- **What is expected**: Scale the lines below by rewriting every one from the start through the line containing "click(x=284, y=106)", requests included, with each coordinate in the answers multiplied by 2.45 and rounded to a whole number (halves up), while numbers in the requests stay as they are. Leave the pictures out.

Entries for locating text and elements

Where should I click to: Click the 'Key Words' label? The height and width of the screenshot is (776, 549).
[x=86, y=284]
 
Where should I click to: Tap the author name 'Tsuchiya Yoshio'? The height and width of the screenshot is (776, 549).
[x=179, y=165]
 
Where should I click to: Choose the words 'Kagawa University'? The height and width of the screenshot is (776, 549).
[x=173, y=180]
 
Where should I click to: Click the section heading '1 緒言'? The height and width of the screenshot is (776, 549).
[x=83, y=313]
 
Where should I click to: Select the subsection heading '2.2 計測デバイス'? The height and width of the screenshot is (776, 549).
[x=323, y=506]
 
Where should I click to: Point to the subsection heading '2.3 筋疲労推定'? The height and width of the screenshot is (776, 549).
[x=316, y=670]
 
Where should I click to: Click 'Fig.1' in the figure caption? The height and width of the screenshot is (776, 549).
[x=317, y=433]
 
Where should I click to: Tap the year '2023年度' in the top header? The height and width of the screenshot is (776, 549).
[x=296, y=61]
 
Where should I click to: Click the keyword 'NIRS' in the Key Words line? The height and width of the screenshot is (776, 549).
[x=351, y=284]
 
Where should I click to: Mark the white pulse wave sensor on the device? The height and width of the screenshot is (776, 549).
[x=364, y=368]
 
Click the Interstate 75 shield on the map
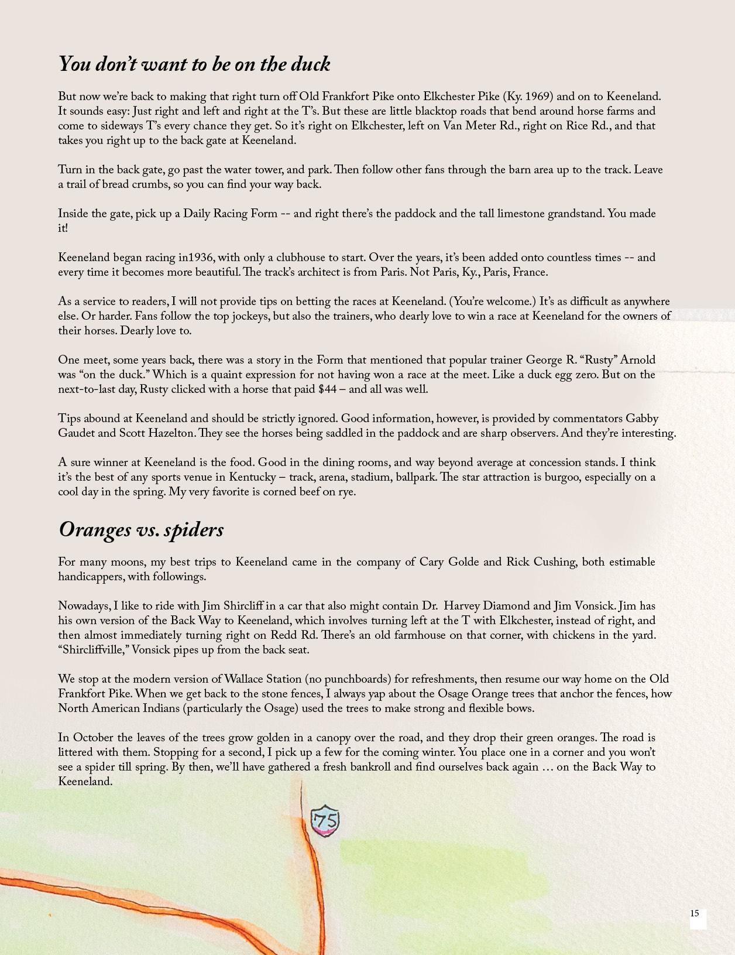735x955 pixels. pyautogui.click(x=325, y=820)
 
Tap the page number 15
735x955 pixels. pyautogui.click(x=695, y=913)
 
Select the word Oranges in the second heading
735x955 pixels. pyautogui.click(x=95, y=529)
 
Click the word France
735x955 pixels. pyautogui.click(x=530, y=272)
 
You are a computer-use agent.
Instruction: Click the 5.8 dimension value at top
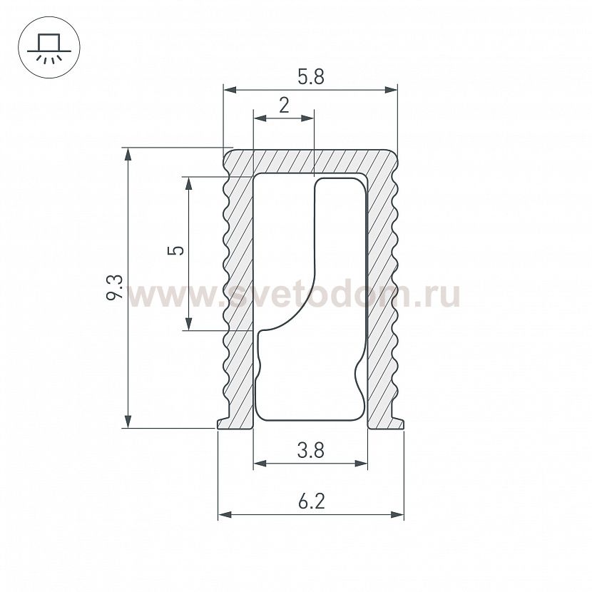click(x=310, y=77)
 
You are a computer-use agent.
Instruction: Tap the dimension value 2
click(x=284, y=106)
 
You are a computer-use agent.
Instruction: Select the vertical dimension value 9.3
click(x=115, y=287)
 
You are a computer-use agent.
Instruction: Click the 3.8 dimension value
click(x=310, y=451)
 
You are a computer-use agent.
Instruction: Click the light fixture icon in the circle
click(x=45, y=48)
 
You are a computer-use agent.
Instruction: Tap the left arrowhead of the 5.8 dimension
click(x=230, y=90)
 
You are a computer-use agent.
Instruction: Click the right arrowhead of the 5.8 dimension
click(x=390, y=90)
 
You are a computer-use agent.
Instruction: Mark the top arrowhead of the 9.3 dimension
click(x=128, y=154)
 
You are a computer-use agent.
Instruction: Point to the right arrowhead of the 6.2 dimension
click(x=397, y=514)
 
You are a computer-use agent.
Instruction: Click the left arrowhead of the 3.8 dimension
click(x=260, y=464)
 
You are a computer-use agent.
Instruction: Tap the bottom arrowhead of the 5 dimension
click(x=188, y=324)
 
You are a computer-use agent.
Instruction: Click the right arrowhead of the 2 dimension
click(x=308, y=118)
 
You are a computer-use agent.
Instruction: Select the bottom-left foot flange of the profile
click(x=224, y=424)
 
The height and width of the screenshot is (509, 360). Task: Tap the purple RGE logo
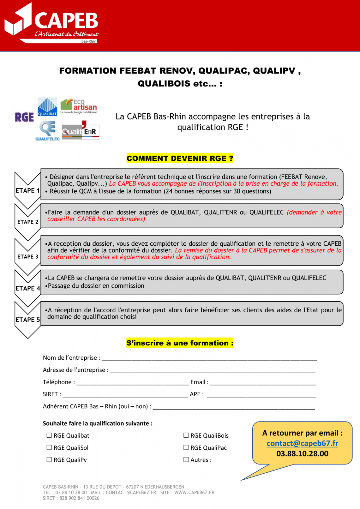click(24, 117)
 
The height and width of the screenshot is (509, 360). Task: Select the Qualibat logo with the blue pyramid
click(47, 107)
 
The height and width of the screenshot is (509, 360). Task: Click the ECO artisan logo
click(79, 106)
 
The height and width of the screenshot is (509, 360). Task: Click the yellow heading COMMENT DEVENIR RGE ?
click(180, 158)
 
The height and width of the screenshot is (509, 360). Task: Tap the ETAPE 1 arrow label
click(27, 190)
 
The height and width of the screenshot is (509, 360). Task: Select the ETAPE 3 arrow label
click(27, 257)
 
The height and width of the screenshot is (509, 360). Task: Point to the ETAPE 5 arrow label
click(27, 320)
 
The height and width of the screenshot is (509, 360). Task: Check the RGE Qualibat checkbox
click(49, 435)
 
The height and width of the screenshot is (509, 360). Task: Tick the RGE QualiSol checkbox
click(49, 447)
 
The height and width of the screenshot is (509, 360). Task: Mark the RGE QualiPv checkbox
click(49, 460)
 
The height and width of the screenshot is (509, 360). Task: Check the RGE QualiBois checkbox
click(186, 435)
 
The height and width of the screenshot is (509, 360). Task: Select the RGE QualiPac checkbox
click(186, 447)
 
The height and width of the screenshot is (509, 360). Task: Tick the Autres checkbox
click(186, 460)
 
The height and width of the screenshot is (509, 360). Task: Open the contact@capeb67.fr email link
click(302, 443)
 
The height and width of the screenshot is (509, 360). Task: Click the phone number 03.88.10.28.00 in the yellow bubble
click(302, 454)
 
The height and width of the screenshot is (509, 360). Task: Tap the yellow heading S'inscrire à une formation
click(180, 343)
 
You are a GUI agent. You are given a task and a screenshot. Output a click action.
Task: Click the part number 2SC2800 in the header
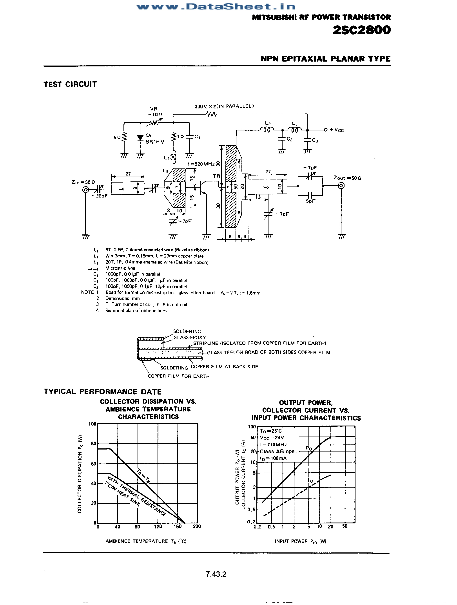362,30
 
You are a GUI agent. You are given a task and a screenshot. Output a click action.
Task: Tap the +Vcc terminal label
336,130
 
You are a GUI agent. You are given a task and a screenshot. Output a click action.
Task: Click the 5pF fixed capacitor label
310,201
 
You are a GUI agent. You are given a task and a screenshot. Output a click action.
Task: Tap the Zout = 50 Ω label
347,178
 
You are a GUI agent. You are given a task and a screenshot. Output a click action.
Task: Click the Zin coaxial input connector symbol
85,190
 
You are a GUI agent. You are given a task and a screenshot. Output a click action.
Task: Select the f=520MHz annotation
201,164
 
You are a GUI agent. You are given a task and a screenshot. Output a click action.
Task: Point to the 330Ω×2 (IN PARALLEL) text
224,106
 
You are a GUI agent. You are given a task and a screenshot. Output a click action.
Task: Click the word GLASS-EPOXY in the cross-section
189,338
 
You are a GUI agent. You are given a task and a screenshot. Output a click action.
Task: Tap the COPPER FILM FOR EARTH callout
178,376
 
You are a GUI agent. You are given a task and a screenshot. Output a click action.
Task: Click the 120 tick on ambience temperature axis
158,526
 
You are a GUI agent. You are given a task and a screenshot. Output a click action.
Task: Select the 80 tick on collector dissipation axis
93,443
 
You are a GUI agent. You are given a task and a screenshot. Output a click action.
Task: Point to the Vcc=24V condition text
272,438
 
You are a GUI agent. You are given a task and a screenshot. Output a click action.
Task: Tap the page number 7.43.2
216,574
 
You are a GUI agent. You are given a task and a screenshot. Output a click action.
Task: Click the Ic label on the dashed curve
310,481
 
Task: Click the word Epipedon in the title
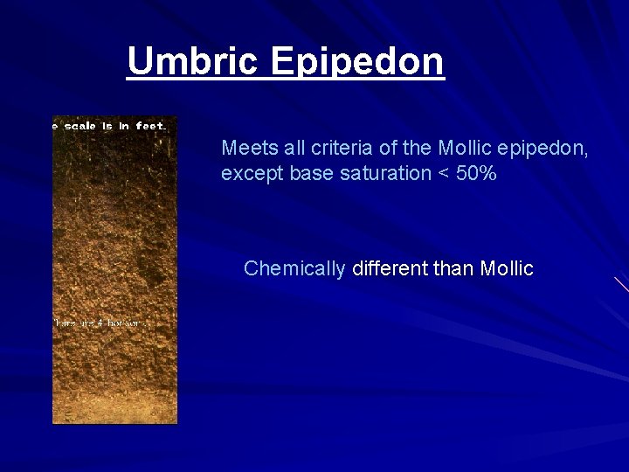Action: (357, 62)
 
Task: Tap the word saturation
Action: (388, 173)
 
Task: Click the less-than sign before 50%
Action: (443, 173)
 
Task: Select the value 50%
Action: (476, 173)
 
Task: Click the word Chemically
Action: (294, 268)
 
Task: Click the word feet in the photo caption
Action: (150, 126)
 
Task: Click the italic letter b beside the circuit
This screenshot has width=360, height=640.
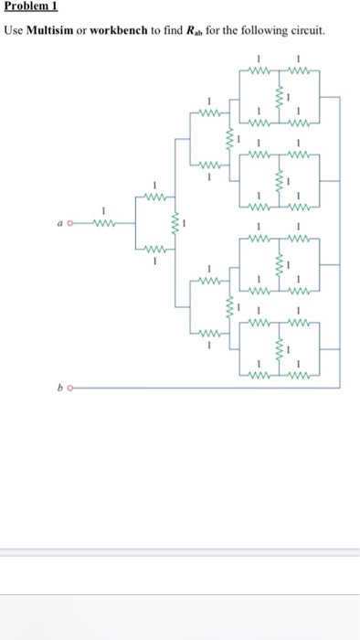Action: pos(59,388)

- **Result**:
Where should I click to: Click the 'Key Words' label? The height and width of the screenshot is (776, 549).
[x=211, y=696]
 
Where should I click to: Tap the author name 'Tsuchiya Yoshio'? The height and width of the screenshot is (776, 549).
[x=439, y=404]
 
Where should I click to: Choose the words 'Kagawa University'? The height and width of the screenshot is (776, 549).
[x=424, y=441]
 
Where should I click to: Click the section heading '1 緒言'? The height and width of the screenshot is (776, 549).
[x=203, y=767]
 
Where should I click to: Select the subsection heading '2.2 計測デバイス'? The height and width of the screenshot is (776, 549).
[x=791, y=1240]
 
Where should I click to: Point to the subsection heading '2.3 筋疲労推定'? The height and width of the screenshot is (776, 549).
[x=774, y=1642]
 
Where should I click to: Click 'Fig.1' in the figure caption? The height and width of the screenshot is (776, 549).
[x=777, y=1061]
 
Where should I click to: Tap the year '2023年度' in the top header? The height and width of the screenshot is (776, 549).
[x=725, y=149]
 
Where should I click to: Click the keyword 'NIRS' in the Key Words line? The height and width of the screenshot is (776, 549).
[x=860, y=696]
 
Where should I click to: Mark the white pulse wave sensor on the device? The height and width of the screenshot is (776, 549).
[x=892, y=902]
 
Click the Interstate 75 shield on the map
735x955 pixels. pyautogui.click(x=796, y=2009)
 
Tap the page number 15
735x955 pixels. pyautogui.click(x=1703, y=2237)
 
Select the word Oranges in the second heading
735x955 pixels. pyautogui.click(x=233, y=1296)
 
Click the word France
735x955 pixels. pyautogui.click(x=1299, y=666)
 
You are a computer-use agent.
Instruction: Click the 5.8 dimension value at top
click(x=760, y=189)
 
You are a computer-use agent.
Instruction: Tap the dimension value 2
click(x=696, y=260)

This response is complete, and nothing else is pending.